I've just added kidney to Lexie's diet and i'm really struggling with her. I very lightly sear her liver for her but i was hoping i wouldn't have to do that with the kidney. I actually don't like searing the liver but otherwise she wont touch it. Since yesterday ive been trying out the "tough love" thing ive seen mentioned on here with offering her the little morsel of kidney at every meal until she eats it and so far she hasnt eaten any all day yesterday and today, i even tried mixing with canned fish. It's hurting me to see her go hungry like this, so im wondering if i should try searing the kidney or just skip it for now and feed her something else..or continue holding out until she finally eats it. Shes a tiny little thing, 6.5lbs so is it even safe for her to go without food this long?


----------



## swolek (Mar 31, 2011)

Amy18 said:


> I've just added kidney to Lexie's diet and i'm really struggling with her. I very lightly sear her liver for her but i was hoping i wouldn't have to do that with the kidney. I actually don't like searing the liver but otherwise she wont touch it. Since yesterday ive been trying out the "tough love" thing ive seen mentioned on here with offering her the little morsel of kidney at every meal until she eats it and so far she hasnt eaten any all day yesterday and today, i even tried mixing with canned fish. It's hurting me to see her go hungry like this, so im wondering if i should try searing the kidney or just skip it for now and feed her something else..or continue holding out until she finally eats it.
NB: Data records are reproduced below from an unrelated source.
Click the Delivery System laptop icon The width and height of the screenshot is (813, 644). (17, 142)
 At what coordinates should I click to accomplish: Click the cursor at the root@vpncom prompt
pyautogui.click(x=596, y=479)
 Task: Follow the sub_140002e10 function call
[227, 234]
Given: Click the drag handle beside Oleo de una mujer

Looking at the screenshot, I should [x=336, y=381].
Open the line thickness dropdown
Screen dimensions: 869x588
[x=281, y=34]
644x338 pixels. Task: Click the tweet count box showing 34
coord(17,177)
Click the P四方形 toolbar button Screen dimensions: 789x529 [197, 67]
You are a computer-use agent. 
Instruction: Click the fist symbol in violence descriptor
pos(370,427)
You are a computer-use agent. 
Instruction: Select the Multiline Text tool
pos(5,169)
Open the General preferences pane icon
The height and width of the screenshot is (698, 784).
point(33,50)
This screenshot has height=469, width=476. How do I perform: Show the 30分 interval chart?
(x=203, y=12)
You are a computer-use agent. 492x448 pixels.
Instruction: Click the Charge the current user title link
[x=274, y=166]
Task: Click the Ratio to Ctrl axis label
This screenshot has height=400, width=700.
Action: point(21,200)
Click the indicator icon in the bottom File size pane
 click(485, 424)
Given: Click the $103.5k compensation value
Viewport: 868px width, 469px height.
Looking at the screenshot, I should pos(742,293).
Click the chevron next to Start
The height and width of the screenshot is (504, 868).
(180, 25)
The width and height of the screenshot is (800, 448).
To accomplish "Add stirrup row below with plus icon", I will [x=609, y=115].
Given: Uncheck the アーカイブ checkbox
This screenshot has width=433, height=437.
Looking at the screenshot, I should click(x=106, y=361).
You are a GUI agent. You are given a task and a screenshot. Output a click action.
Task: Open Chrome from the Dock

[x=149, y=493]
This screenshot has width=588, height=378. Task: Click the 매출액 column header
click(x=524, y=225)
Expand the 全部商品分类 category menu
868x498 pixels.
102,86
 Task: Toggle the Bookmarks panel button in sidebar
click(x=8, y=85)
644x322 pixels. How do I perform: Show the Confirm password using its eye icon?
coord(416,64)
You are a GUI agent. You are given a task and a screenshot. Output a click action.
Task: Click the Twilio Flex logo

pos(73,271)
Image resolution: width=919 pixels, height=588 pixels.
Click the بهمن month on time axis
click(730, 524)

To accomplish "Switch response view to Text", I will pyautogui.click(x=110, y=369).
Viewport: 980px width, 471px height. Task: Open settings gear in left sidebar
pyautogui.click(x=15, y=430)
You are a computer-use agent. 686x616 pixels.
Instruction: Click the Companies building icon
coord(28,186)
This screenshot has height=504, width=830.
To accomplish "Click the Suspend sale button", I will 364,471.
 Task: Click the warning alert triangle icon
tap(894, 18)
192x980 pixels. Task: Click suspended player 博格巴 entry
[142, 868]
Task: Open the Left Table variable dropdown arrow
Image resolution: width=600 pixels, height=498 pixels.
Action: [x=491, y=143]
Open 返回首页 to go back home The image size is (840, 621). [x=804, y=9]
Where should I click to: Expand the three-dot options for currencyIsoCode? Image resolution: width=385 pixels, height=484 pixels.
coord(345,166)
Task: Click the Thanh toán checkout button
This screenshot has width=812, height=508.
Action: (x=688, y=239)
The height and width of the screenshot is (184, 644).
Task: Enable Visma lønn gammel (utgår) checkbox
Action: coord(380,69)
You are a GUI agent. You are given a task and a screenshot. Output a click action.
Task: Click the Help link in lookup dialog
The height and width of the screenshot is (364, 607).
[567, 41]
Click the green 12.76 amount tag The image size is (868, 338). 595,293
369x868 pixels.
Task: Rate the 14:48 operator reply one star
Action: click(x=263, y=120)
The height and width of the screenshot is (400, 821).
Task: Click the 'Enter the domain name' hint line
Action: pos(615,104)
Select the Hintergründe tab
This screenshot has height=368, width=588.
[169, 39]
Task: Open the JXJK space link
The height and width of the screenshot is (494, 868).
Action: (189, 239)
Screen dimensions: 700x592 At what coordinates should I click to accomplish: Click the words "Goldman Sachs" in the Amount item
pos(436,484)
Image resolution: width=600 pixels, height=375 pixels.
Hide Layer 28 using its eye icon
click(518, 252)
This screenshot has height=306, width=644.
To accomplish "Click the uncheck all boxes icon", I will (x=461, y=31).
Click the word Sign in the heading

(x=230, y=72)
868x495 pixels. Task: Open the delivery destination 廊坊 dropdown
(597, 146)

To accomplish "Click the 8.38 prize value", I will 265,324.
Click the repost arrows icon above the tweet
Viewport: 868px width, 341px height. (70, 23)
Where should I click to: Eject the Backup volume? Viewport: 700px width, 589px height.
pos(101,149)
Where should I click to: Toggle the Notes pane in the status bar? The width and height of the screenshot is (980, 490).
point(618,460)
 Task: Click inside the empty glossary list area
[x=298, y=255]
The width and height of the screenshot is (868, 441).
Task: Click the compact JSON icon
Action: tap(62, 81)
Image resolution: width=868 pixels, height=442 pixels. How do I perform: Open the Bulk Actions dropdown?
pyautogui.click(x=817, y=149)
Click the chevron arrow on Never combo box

Shes a tiny little thing, 6.5lbs so is it even safe for her to go without food this long?


Is the kidney thawed or frozen? Bambi will only eat kidney if it's totally frozen and in small pieces.


----------



## Amy18 (May 17, 2011)

swolek said:


> Is the kidney thawed or frozen? Bambi will only eat kidney if it's totally frozen and in small pieces.


Thawed, yesterday i tried freezing them..i cut them up into really tiny pieces about the size of my fingernail but all she did was smell it, lick it a bit and walk away. Same thing when its thawed sniff, lick, walk away, look up at me with sad eyes lol. Once in a while i'll try to trick her and sneak up on her then act like i want to eat it and she'll quickly put a piece in her mouth but a few seconds later she'll spit it out(this trick worked with liver). Is it ok to sear the kidney like i did the liver?


----------